- WORK TO DO: Copy the records below verbatim, from the line with "Task: Open the Impresso filter dropdown" through the end of the records. Leave the pictures out of your copy.

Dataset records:
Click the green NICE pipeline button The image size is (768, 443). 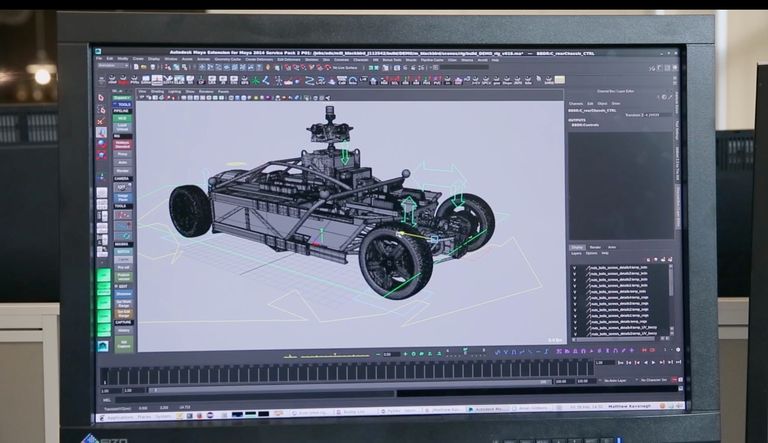tap(124, 118)
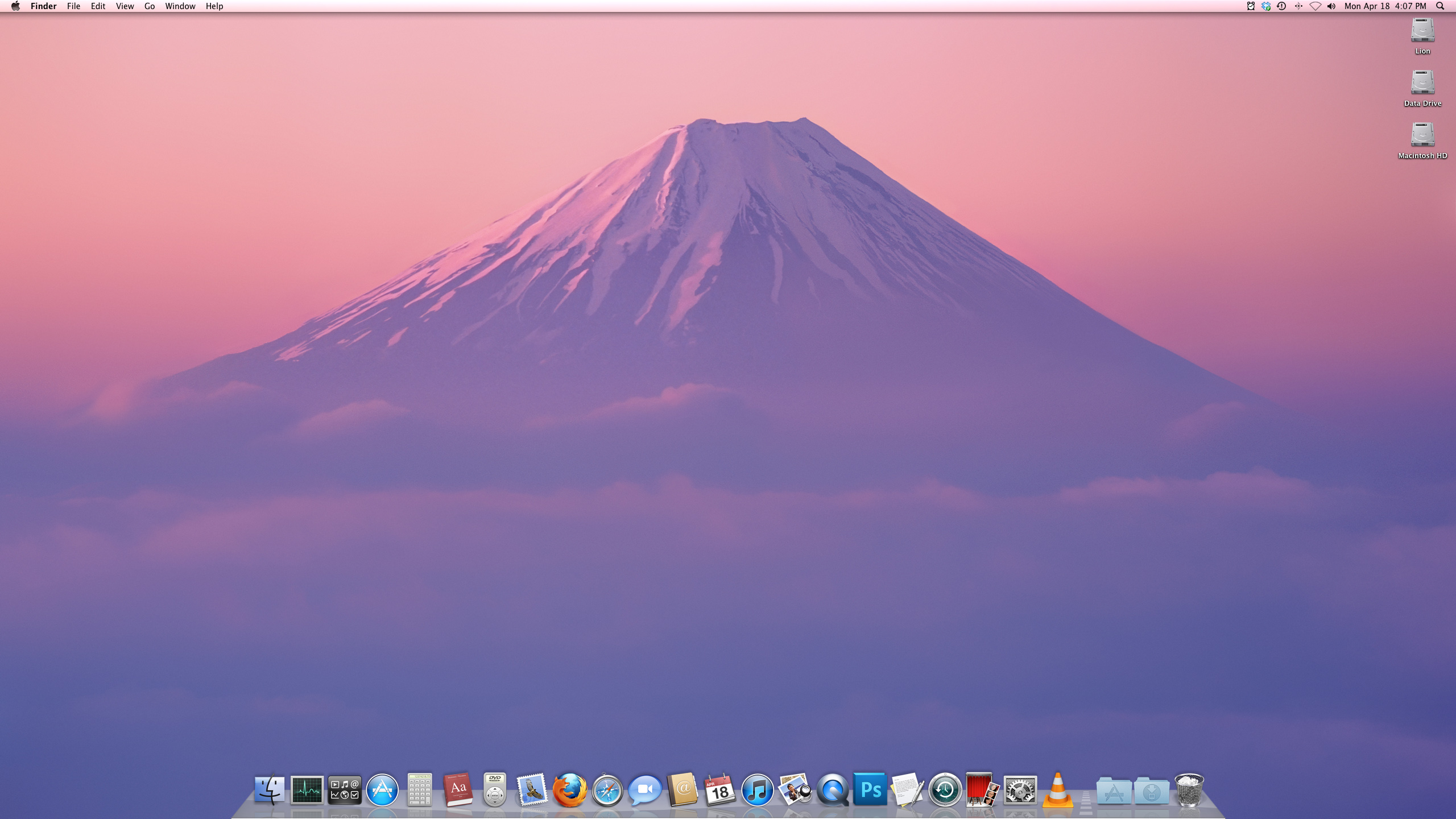Open the Wi-Fi status menu
Screen dimensions: 1456x819
pyautogui.click(x=1315, y=6)
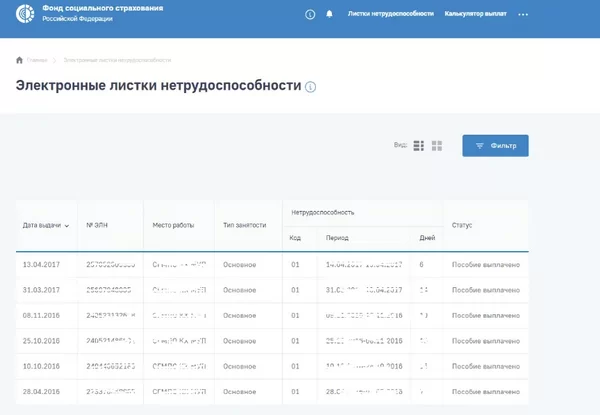Click the home icon in breadcrumbs
The width and height of the screenshot is (600, 415).
point(20,60)
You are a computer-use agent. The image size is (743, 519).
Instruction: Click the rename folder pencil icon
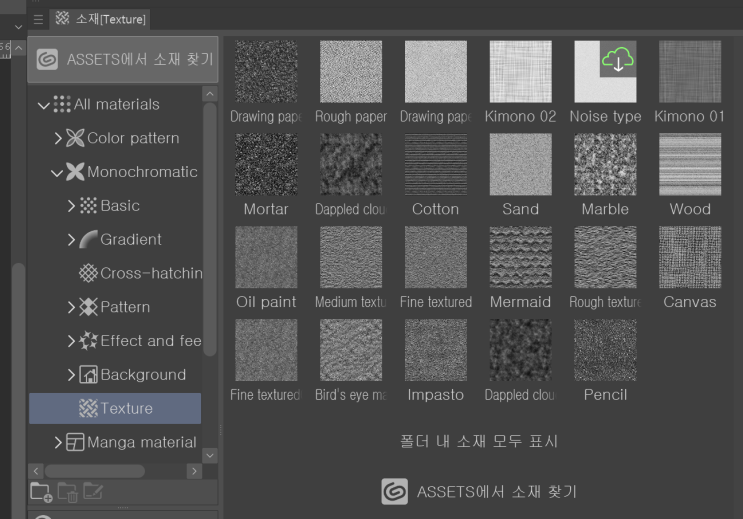(93, 491)
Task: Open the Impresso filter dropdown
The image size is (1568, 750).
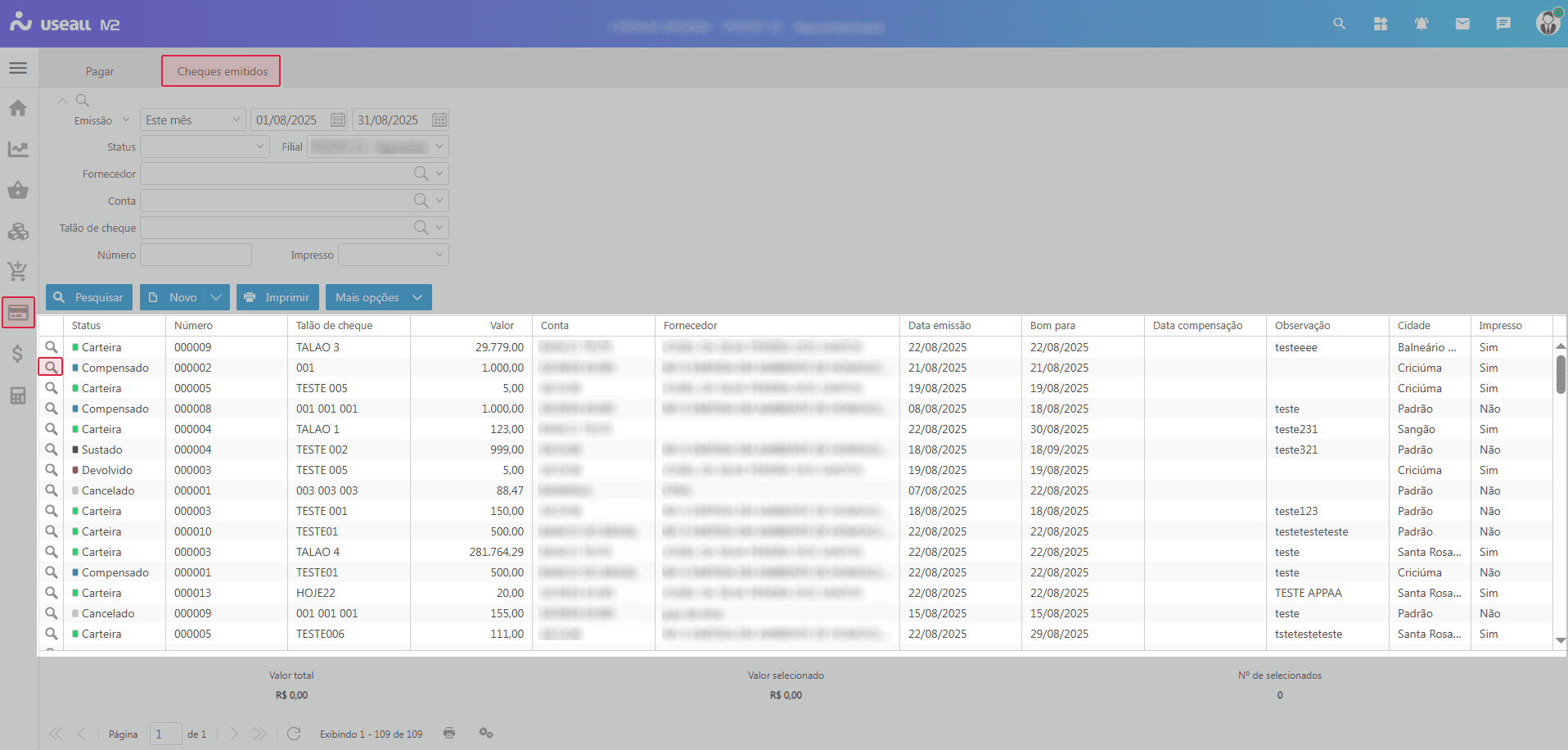Action: tap(439, 255)

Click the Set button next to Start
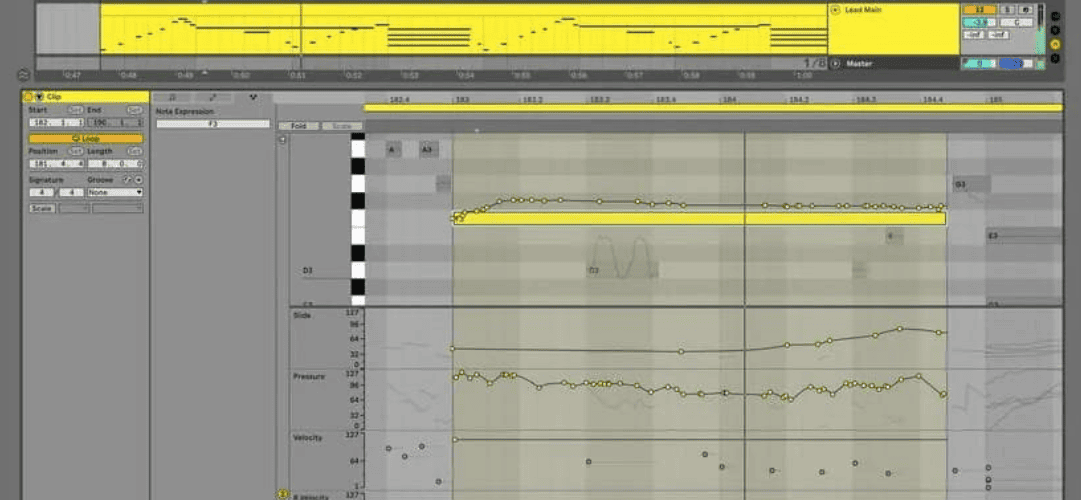pyautogui.click(x=76, y=110)
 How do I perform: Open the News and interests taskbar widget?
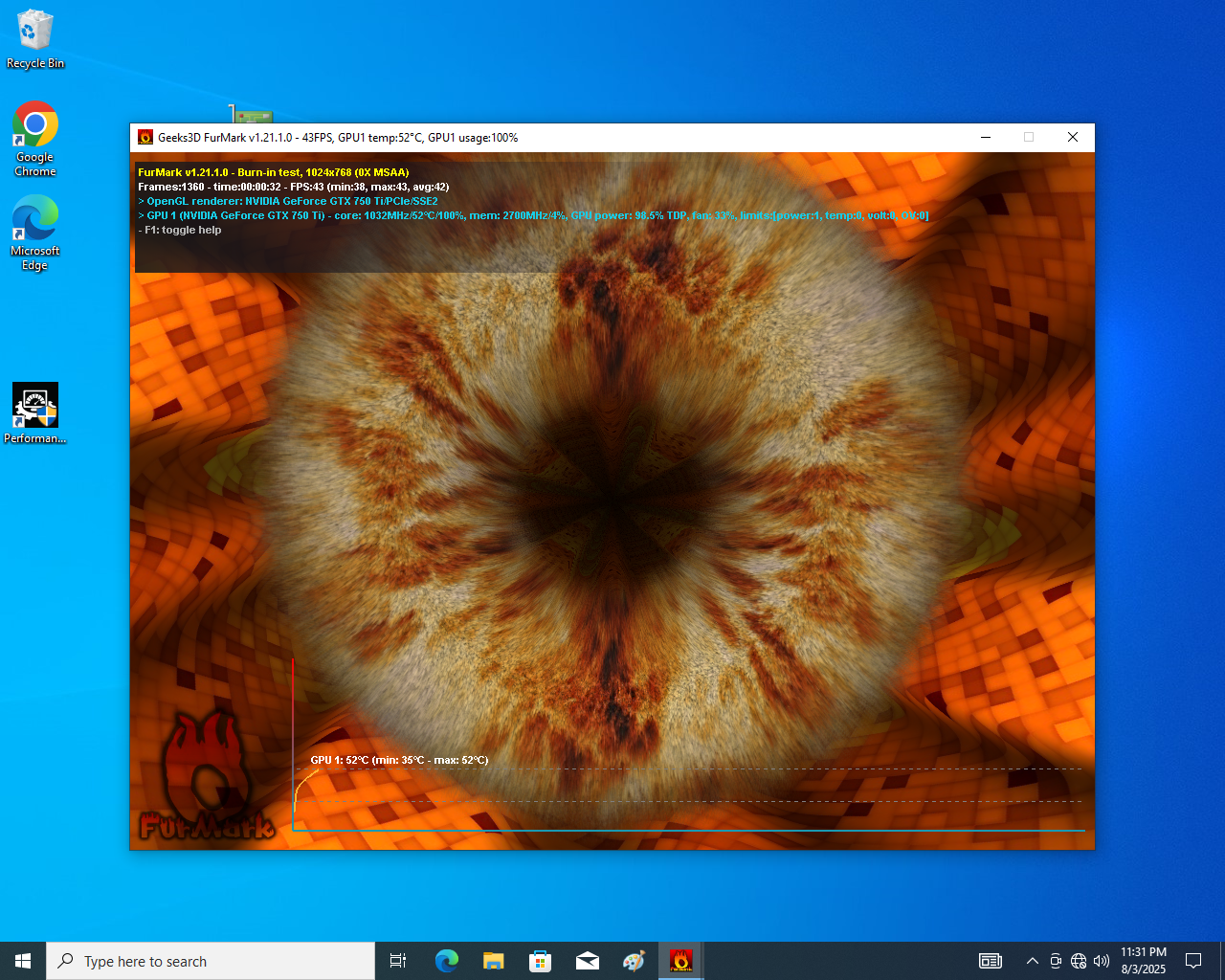tap(991, 961)
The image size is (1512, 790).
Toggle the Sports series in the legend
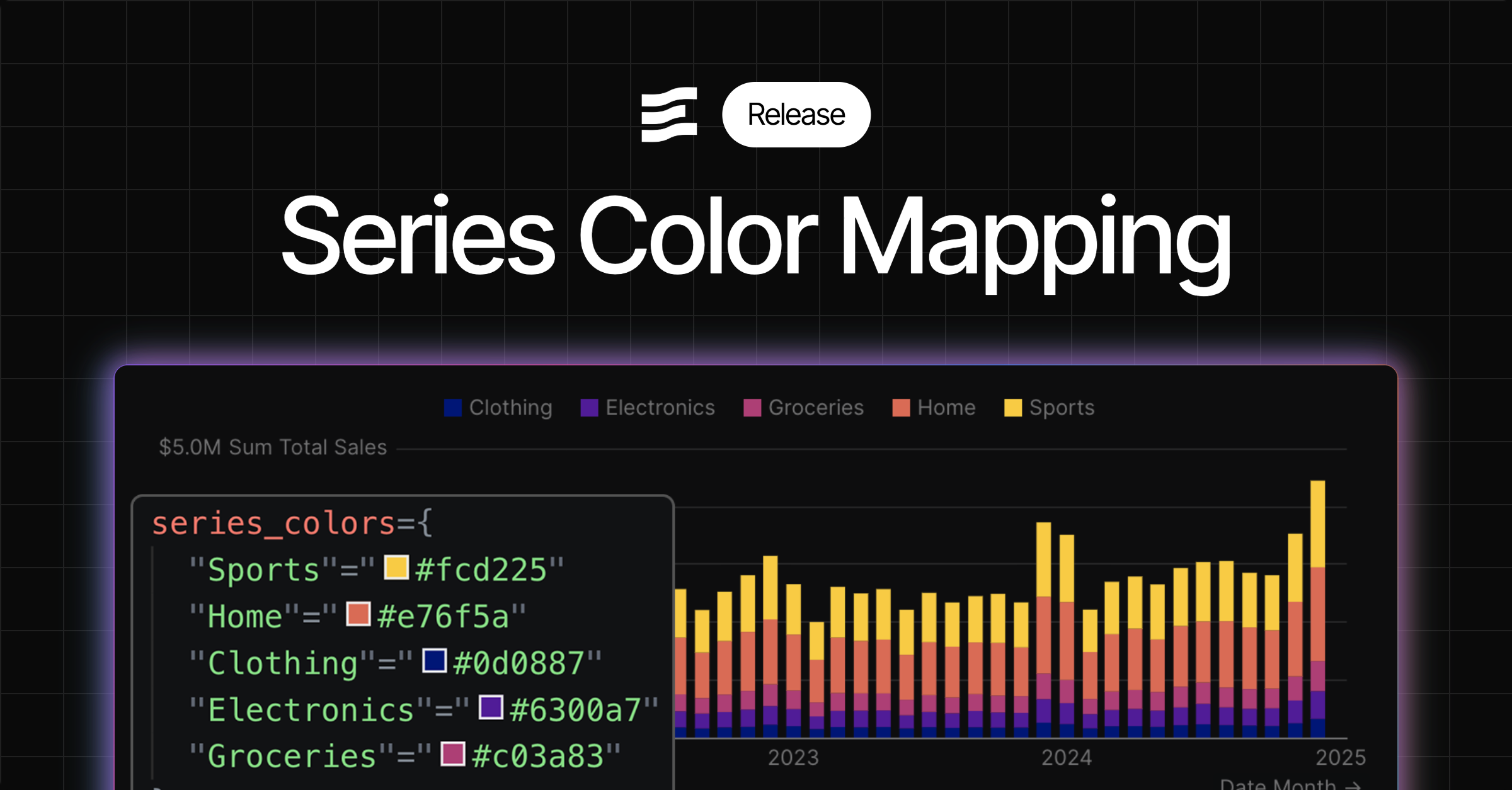1048,408
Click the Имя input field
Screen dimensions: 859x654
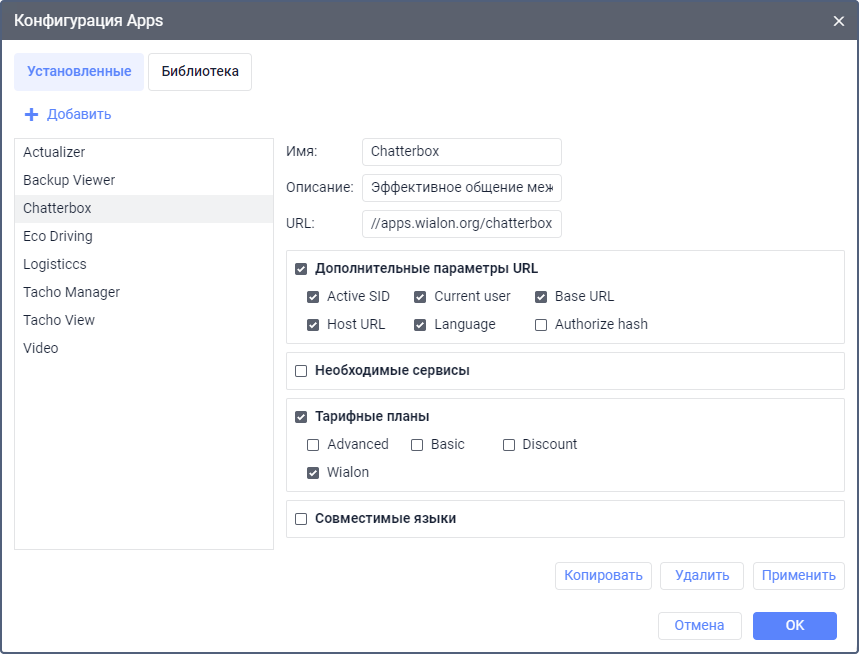pyautogui.click(x=461, y=152)
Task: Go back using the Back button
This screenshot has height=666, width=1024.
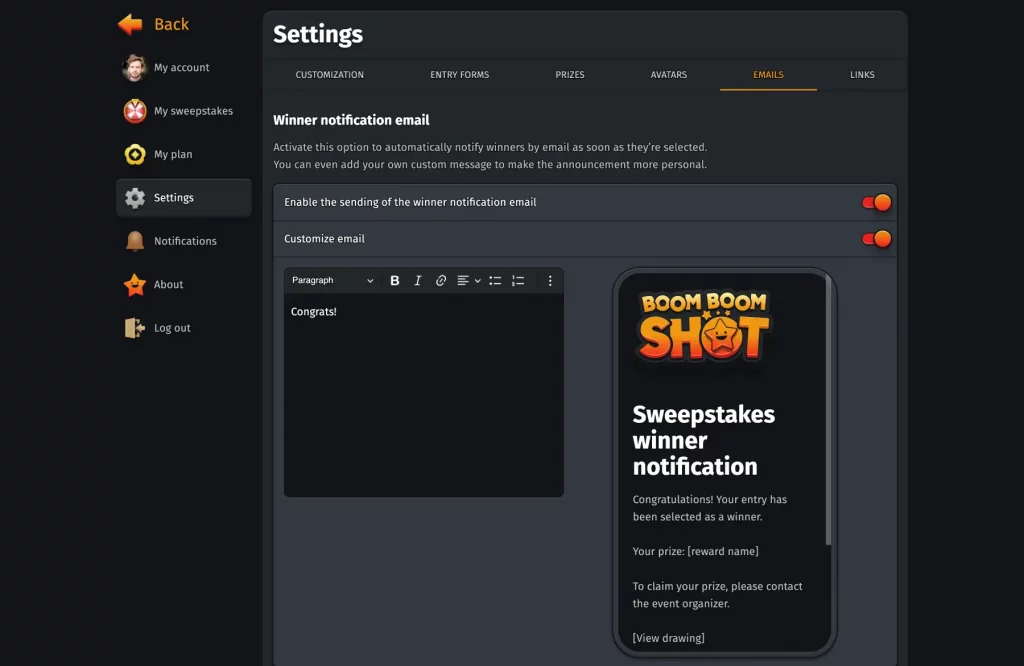Action: pos(153,24)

- SOLUTION TO THE EXERCISE:
Task: Open the Impresso filter dropdown
The image size is (1568, 750).
Action: tap(439, 255)

Click the Set button next to Start
pyautogui.click(x=76, y=110)
 How do I perform: Open the News and interests taskbar widget?
tap(991, 961)
The image size is (1512, 790).
Toggle the Sports series in the legend
1048,408
Click the Имя input field
Screen dimensions: 859x654
pyautogui.click(x=461, y=152)
Task: Go back using the Back button
This screenshot has height=666, width=1024.
Action: pos(153,24)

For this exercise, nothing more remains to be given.